Could you print the part of the records that begins with the line containing "The width and" and runs through the end of the records, reproducing those lines exactly as they appear? Leave the pictures out of your answer.

(Stored dataset items)

##############################

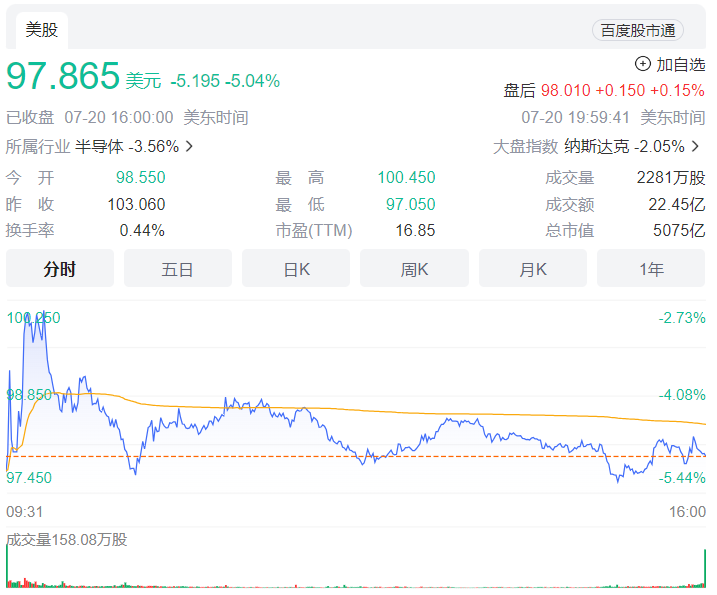
Task: Show the 月K candlestick chart
Action: [533, 268]
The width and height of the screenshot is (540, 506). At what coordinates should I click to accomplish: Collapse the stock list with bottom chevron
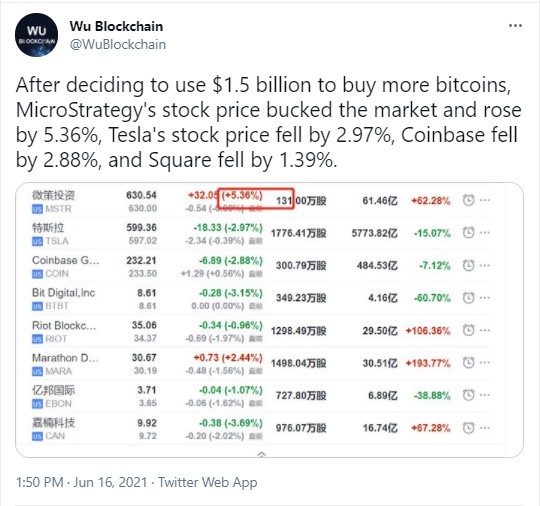tap(262, 454)
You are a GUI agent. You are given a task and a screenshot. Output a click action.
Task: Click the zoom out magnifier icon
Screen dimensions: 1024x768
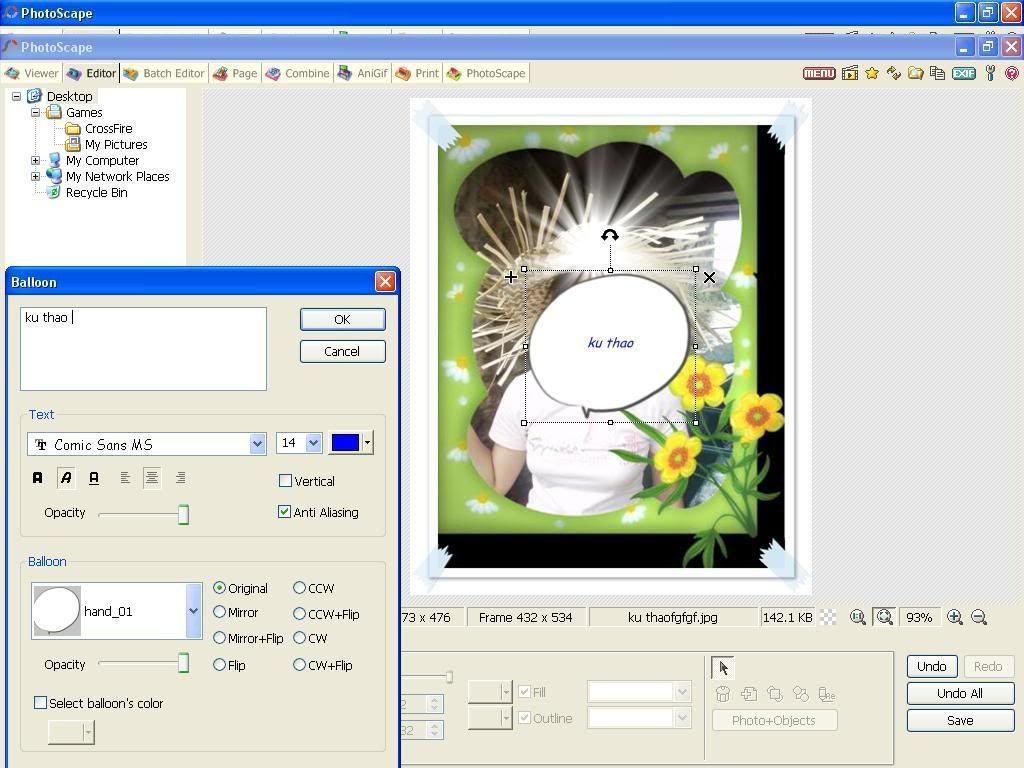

##############################

| Problem solution |
The width and height of the screenshot is (540, 506). At what coordinates should I click to accomplish: Collapse the stock list with bottom chevron
tap(262, 454)
You are a GUI agent. You are given a task and a screenshot. Output a click action.
Task: Click the zoom out magnifier icon
Screen dimensions: 1024x768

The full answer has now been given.